— Dataset records —
— Begin —
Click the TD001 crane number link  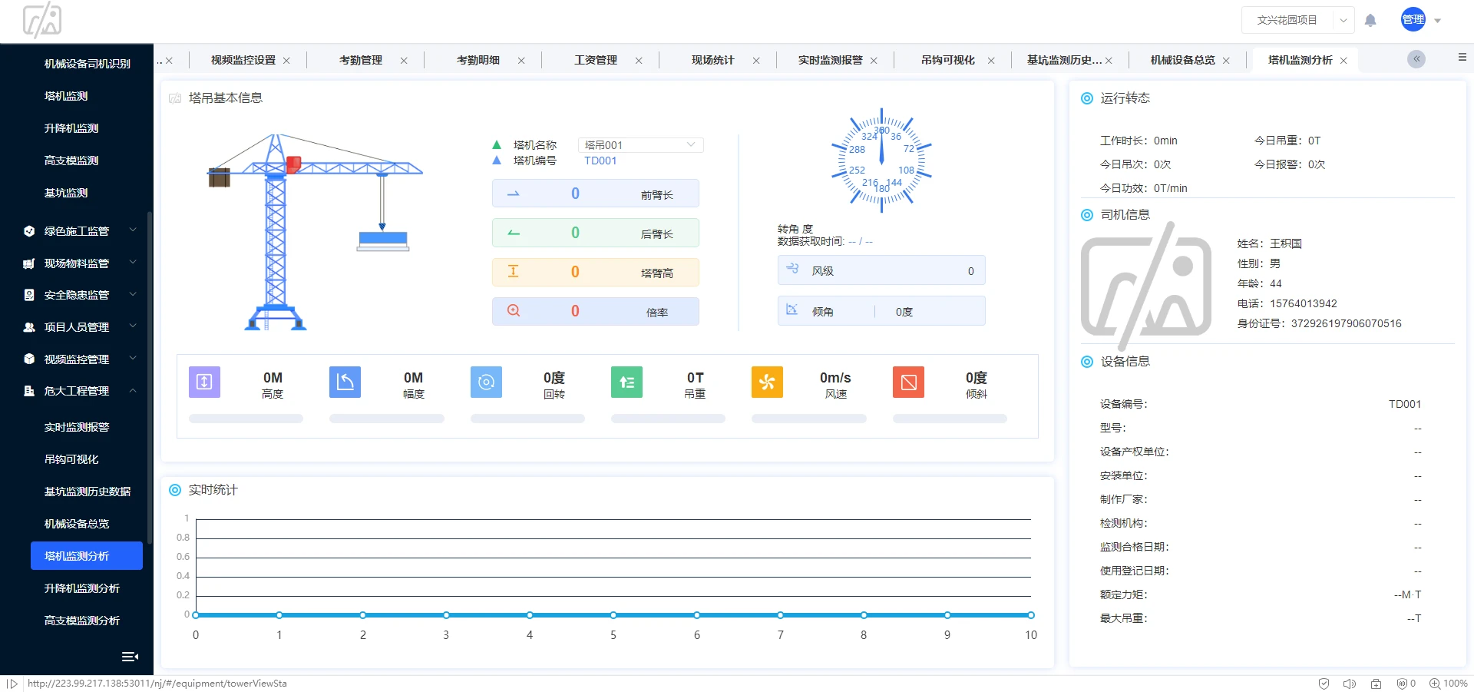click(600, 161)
— End —
— Begin —
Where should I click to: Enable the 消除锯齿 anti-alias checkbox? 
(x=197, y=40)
— End —
— Begin —
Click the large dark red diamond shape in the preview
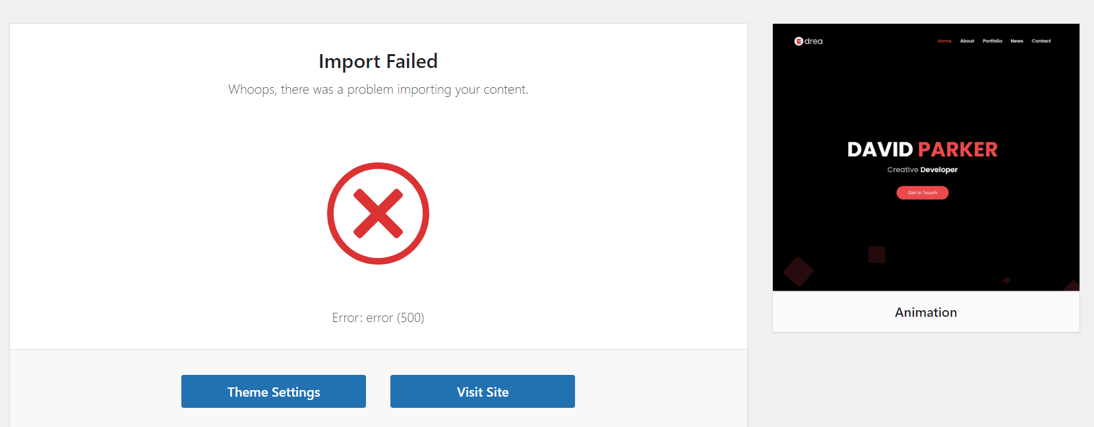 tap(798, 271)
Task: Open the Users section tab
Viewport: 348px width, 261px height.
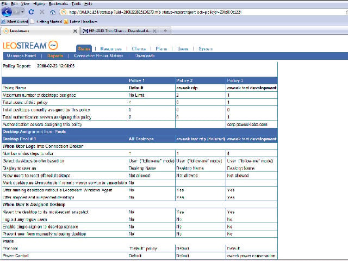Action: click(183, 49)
— End —
— Given request —
Please echo back the lines, starting with the line that contains "Task: Open the Users section tab" and going on through the line that contains "Action: click(183, 49)", and leave the pictures out of your answer.

— Solution —
Task: Open the Users section tab
Viewport: 348px width, 261px height.
Action: click(183, 49)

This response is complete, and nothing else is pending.